Stored data entries
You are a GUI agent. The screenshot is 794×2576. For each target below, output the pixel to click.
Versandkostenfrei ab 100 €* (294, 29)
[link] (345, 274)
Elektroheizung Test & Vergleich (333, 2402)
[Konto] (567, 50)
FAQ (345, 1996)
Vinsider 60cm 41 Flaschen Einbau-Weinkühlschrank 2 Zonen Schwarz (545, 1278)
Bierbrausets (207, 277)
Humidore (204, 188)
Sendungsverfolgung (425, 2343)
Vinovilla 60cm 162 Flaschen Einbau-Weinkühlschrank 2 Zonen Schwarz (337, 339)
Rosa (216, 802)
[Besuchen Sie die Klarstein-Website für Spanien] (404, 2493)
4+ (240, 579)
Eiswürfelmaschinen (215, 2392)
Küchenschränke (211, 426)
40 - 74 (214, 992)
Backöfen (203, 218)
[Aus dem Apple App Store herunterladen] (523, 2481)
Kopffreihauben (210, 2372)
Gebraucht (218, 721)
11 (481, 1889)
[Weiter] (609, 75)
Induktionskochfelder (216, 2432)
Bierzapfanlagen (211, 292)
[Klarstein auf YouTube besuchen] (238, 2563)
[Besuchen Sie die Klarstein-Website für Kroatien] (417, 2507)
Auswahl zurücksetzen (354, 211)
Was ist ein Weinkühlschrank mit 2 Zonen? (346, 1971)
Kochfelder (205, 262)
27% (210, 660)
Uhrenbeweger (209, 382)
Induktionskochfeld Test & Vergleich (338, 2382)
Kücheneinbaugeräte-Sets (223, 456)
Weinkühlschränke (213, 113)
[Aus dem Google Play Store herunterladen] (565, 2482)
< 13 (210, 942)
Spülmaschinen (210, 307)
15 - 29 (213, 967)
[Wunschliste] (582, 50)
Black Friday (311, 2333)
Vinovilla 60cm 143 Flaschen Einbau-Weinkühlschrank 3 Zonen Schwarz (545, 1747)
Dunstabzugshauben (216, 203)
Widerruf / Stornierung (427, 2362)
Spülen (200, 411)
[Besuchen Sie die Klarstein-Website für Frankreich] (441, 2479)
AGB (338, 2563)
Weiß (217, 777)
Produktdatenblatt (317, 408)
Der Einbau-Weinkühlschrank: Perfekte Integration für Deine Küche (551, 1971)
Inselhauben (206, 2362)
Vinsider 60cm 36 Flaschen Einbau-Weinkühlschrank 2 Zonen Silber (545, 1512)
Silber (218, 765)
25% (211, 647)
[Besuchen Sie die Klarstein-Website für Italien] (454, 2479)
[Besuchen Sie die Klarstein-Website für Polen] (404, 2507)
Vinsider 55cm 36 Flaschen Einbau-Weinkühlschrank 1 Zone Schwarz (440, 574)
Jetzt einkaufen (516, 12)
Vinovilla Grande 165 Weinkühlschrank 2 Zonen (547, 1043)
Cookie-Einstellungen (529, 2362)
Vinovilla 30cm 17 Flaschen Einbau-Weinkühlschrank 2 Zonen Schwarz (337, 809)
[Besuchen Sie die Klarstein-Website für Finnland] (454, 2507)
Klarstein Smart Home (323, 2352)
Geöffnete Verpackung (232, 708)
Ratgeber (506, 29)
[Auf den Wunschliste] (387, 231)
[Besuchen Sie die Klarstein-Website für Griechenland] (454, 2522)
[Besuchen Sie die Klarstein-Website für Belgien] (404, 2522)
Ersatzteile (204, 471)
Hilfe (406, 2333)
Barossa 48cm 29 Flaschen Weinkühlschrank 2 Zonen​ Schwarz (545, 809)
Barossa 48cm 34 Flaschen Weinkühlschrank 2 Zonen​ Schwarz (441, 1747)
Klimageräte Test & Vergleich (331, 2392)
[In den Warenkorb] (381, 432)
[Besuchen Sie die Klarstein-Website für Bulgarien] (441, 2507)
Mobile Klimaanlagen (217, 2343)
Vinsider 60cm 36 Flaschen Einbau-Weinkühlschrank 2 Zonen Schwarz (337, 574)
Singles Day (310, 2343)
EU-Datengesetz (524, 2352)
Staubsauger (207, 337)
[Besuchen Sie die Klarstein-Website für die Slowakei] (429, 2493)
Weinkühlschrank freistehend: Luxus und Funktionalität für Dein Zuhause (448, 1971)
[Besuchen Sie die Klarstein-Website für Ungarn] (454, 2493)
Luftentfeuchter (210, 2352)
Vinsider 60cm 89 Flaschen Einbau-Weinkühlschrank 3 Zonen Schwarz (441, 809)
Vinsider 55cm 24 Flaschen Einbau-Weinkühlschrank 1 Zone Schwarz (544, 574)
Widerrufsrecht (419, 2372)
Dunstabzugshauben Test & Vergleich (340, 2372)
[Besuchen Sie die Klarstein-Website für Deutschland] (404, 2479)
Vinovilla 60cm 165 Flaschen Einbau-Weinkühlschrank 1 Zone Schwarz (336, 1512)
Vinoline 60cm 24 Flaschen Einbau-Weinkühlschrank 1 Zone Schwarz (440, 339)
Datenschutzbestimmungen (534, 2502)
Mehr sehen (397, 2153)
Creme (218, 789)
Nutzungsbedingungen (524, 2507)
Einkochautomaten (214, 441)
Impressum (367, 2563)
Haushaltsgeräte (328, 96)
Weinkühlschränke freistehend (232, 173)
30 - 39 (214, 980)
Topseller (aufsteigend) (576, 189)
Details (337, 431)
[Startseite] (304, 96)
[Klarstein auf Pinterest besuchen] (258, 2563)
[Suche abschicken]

### The task
Write out exactly the lines that run from the one containing "Vinoline 60cm 24" to the end of the records, both end lines included.

### Exercise result
Vinoline 60cm 24 Flaschen Einbau-Weinkühlschrank 1 Zone Schwarz (440, 339)
Datenschutzbestimmungen (534, 2502)
Mehr sehen (397, 2153)
Creme (218, 789)
Nutzungsbedingungen (524, 2507)
Einkochautomaten (214, 441)
Impressum (367, 2563)
Haushaltsgeräte (328, 96)
Weinkühlschränke freistehend (232, 173)
30 - 39 (214, 980)
Topseller (aufsteigend) (576, 189)
Details (337, 431)
[Startseite] (304, 96)
[Klarstein auf Pinterest besuchen] (258, 2563)
[Suche abschicken]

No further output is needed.